*** Opening PASSAGE SHOWN ***

In drug discovery, compound promiscuity and selectivity refers to the ability of drug compounds to bind to several different- (promiscuous) or only one main target (selective). An important distinction here is that promiscuity is defined as specific interactions with multiple biological targets (polypharmacology) rather than a number of non-specific targets. At first glance, you might expect drugs to be designed to be as selective as possible, only hitting one biological target necessary to treat the disease and therefore reduce the chance of any side effects. This paradigm of single-target specificity has been challenged over the past two decades. Even between scientists in the drug discovery field, compound promiscuity is still a controversial topic. The field has increasingly paid attention to the topic of polypharmacology and studies have shown many pharmaceutically relevant compounds, including approved drugs to derive their biological activity from polypharmacology [1-3].
One large issue when evaluating compound promiscuity is Data incompleteness. Since it is almost impossible to fully screen drugs for activity against all possible targets, the full breadth of drug promiscuity of existing compounds is not complete. Estimates place the average number of interaction targets for drugs to 3-13 targets which is an extremely large spectrum. [4-6] This data has led part of the field to completely reject the single-target hypothesis and turn the idea around to suggest that drugs should generally be promiscuous.[6] However, given the uncertainty and added complexity that stems from working with promiscuous compounds, it is understandable that the topic remains divisive.
One extremely interesting trend in drug discovery is the development of relative compound promiscuity throughout the drug discovery process as shown in Figure 1 [7].
This graph is why I decided to blog about this topic. It is a very good argument for the promiscuity hypothesis. It shows the tendency of chemists to design their lead compounds to be more specific which explains the dip in promiscuity at stage 2. However, (given the promiscuity hypothesis is correct) compounds that aren’t promiscuous aren’t as promising as drug candidates and are therefore not taken forward in the discovery process which leads to an increase in promiscuity up to the approved drugs that are the most promiscuous in the cycle. Whether this is a case of survivorship bias where only promiscuous compounds make good drugs or another underlying trend would be an interesting question to answer.

*** Closing PASSAGE SHOWN ***

[ACTIVITIES]
[1] In the passage on drug compound promiscuity, what is the estimated average number of interaction targets for drugs?
[2] Write the next part of the blog post on drug compound promiscuity, continuing from its final sentence.

*** Opening STORED DATA ***

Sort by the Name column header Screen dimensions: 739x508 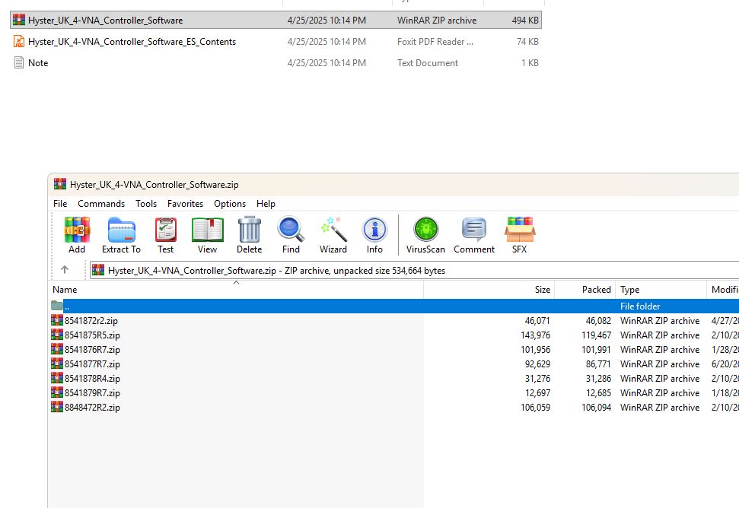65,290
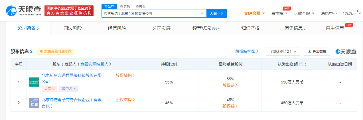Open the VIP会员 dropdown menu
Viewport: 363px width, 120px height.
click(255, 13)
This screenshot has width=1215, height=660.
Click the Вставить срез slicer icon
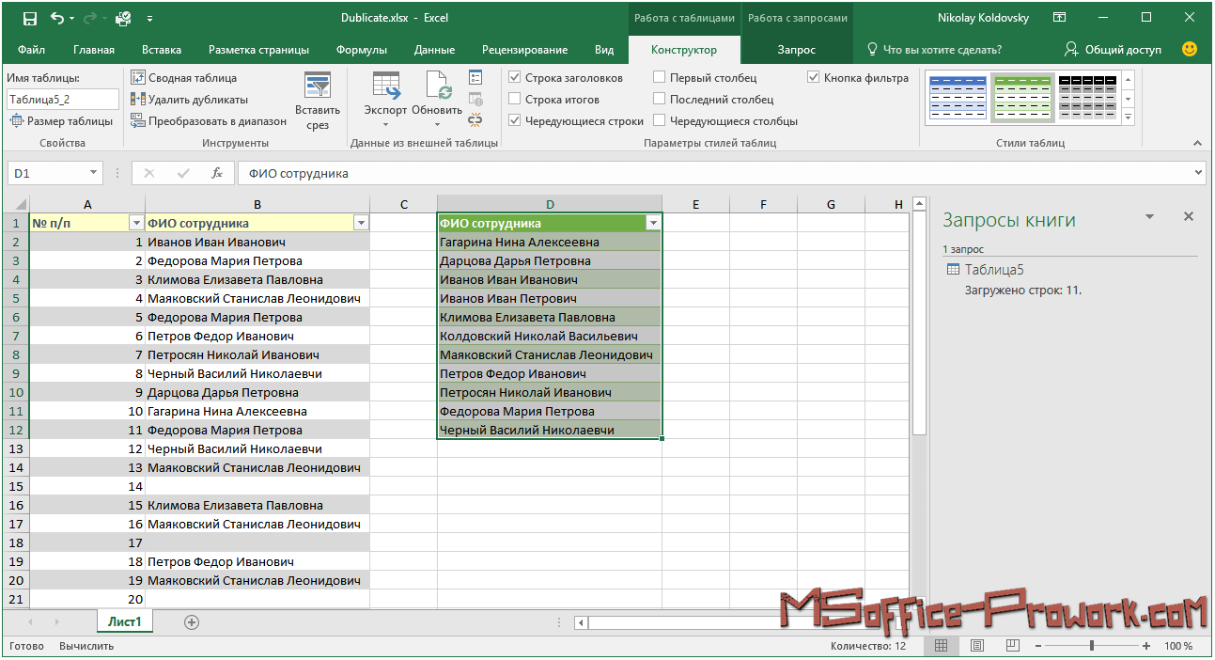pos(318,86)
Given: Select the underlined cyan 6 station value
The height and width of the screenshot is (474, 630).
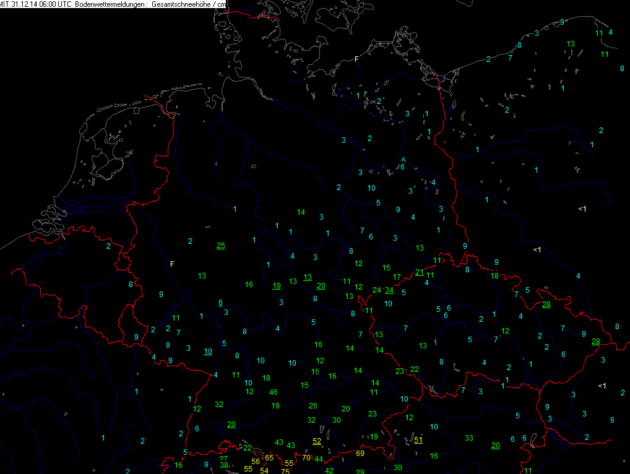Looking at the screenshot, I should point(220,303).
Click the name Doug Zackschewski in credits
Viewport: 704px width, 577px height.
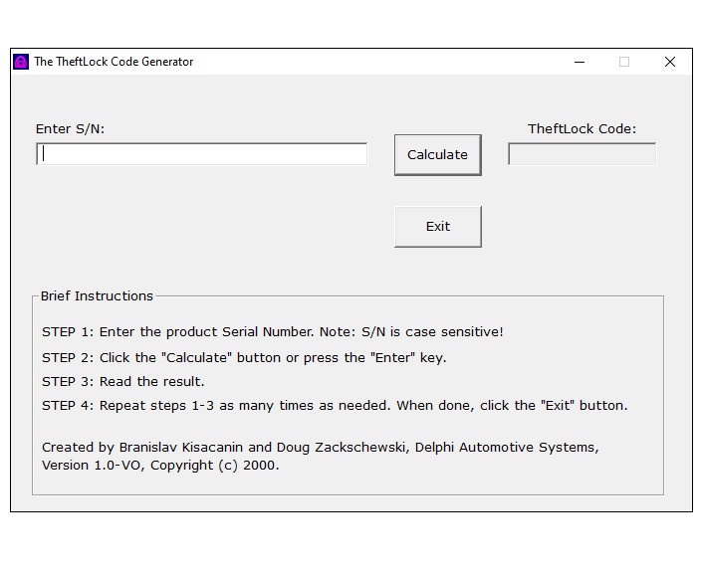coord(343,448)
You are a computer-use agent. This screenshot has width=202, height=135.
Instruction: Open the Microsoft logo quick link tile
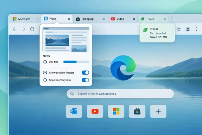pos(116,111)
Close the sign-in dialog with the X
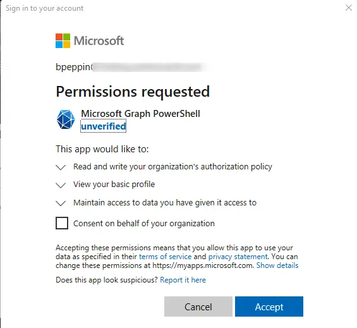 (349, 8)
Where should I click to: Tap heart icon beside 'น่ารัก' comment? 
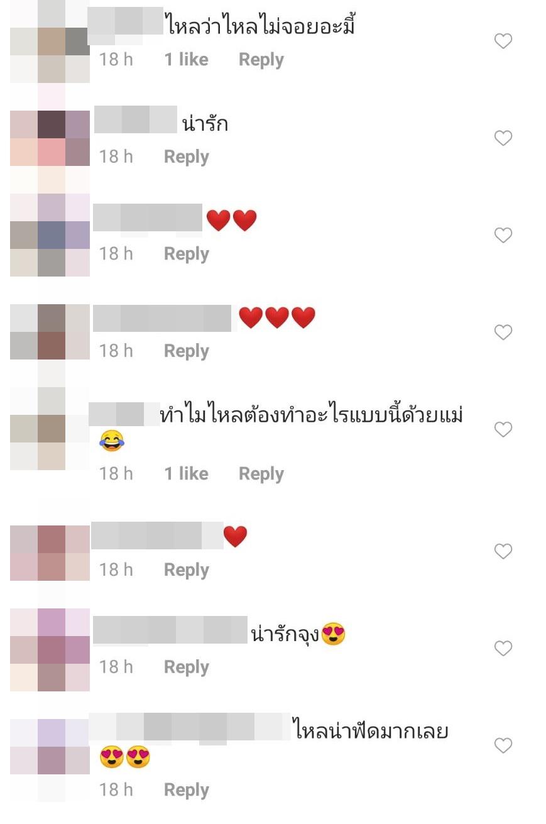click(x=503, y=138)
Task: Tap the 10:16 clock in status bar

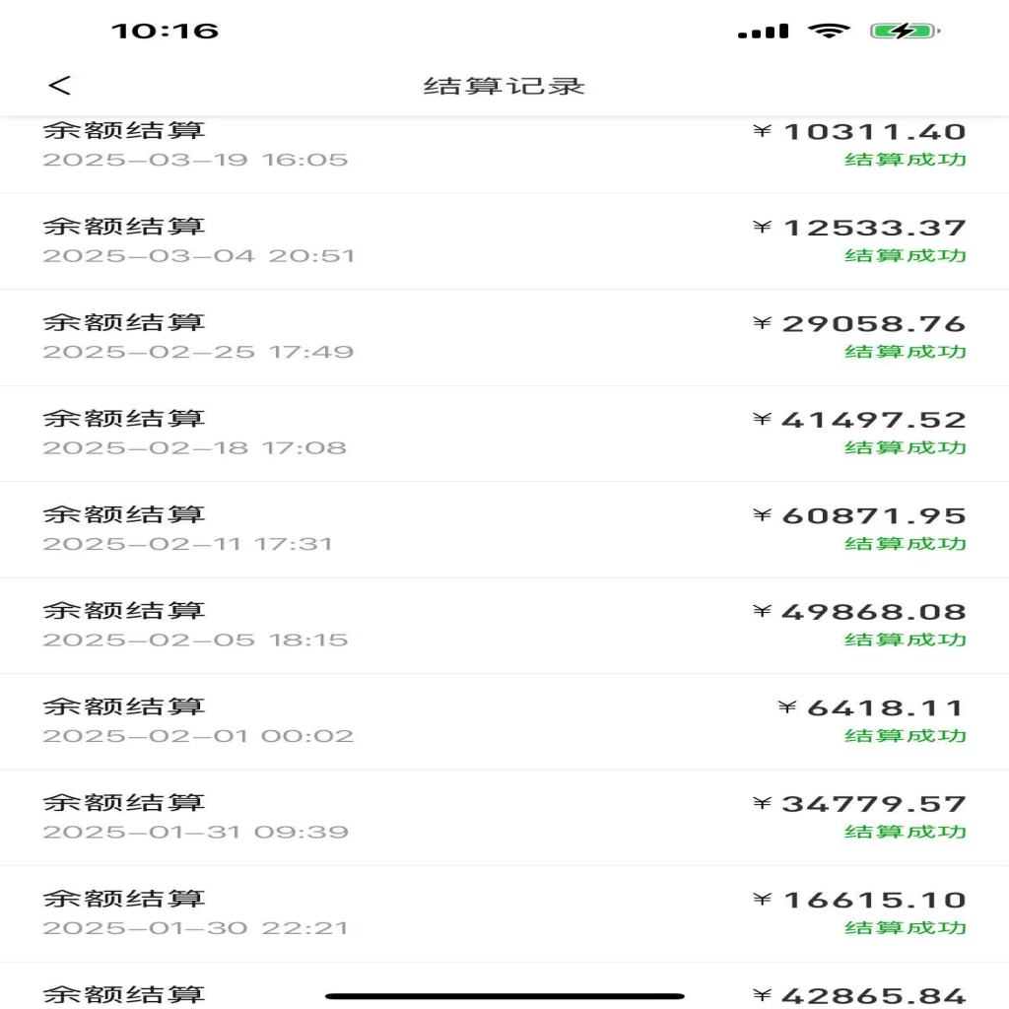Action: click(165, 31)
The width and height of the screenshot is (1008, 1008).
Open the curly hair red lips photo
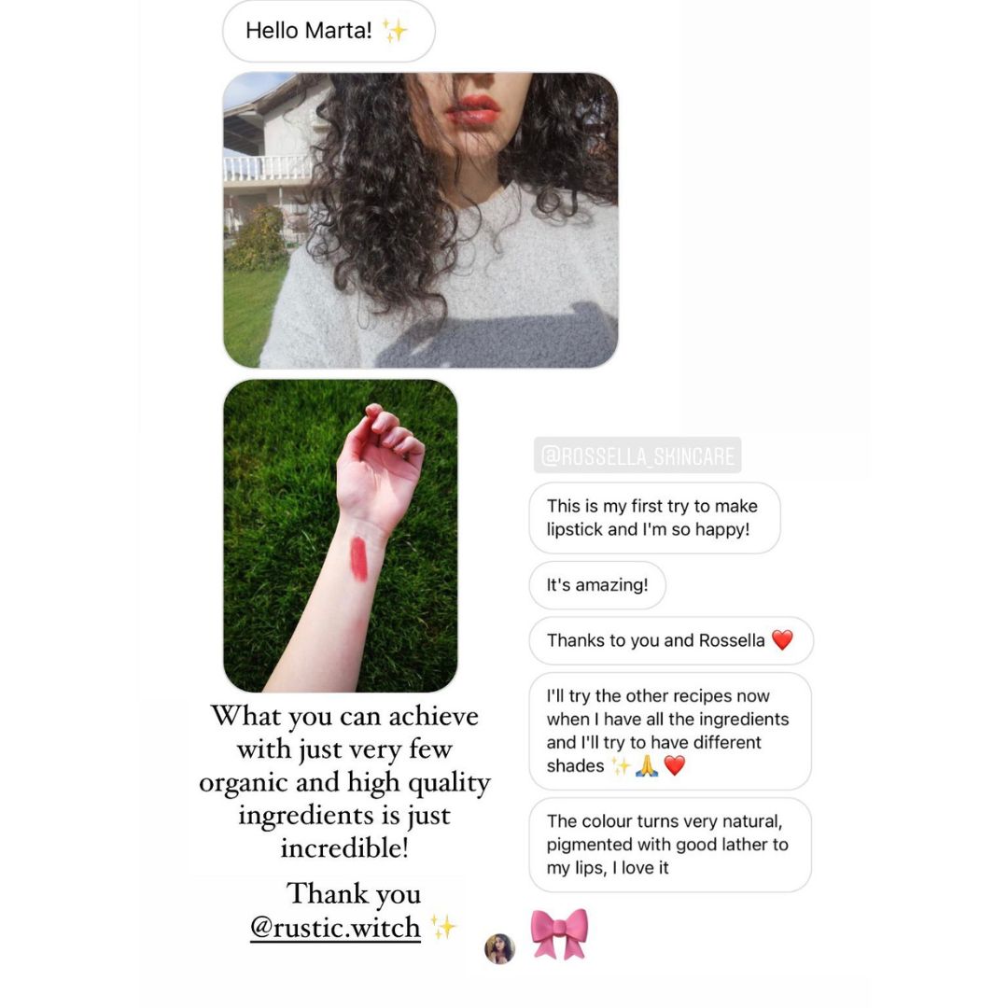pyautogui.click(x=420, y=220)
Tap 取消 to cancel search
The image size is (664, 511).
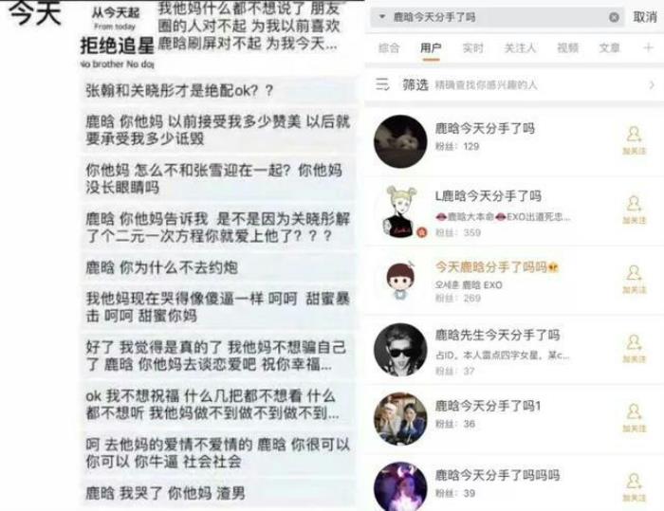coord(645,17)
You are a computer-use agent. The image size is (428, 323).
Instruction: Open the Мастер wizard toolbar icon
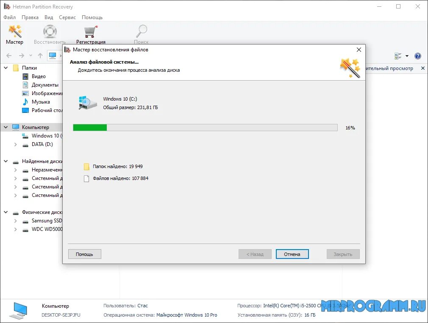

*** Closing STORED DATA ***

[ANSWERS TO THE TASKS]
[1] Between 3 and 13 targets.

[2]
If you want to learn more about the trends in drug discovery concerning compound promiscuity then I highly recommend the review by Hu et al.[7] that has some nice metadata like the above figure to show broader trends in the industry.
Citations
[1] Paolini GV, Shapland RH, van Hoorn WP, Mason JS, Hopkins AL (2006) Global mapping of pharmacological space. Nat Biotechnol 24: 805-815.
[2] Boran AD, Iyengar R (2010) Systems approaches to polypharmacology and drug discovery. Curr Opin Drug Discov Devel 13: 297-309.
[3] Mestres, J.; Gregori-Puigjané , E.; Valverde, S.; Solé , R. V. The Topology of Drug-Target Interaction Networks: Implicit Dependence on Drug Properties and Target Families. Mol. Biosyst. 2009, 5, 1051−1057.
[4] Gilberg, E.: Bajorath, J. Recent Progress in Structure-Based Evaluation of Compound Promiscuity. ACS Omega 2019, 4, 2758−2765.
[5] Mestres, J.; Gregori-Puigjané , E.; Valverde, S.; Solé , R. V. The Topology of Drug-Target Interaction Networks: Implicit Dependence on Drug Properties and Target Families. Mol. Biosyst. 2009, 5, 1051−1057.
[6] Mestres, J.; Gregori-Puigjane, E.; Valverde, S.; Sole, R. V. Data Completeness − The Achilles Heel of Drug-Target Networks. Nat. Biotechnol. 2008, 26, 983−984.
[7] Hu, Y.: Gupta-Ostermann, D.: Bajorath, J. Exploring Compound Promiscuity Patterns and Multi-target Activity Spaces. Comput Struct Biotec. 2014, 9: e201401003.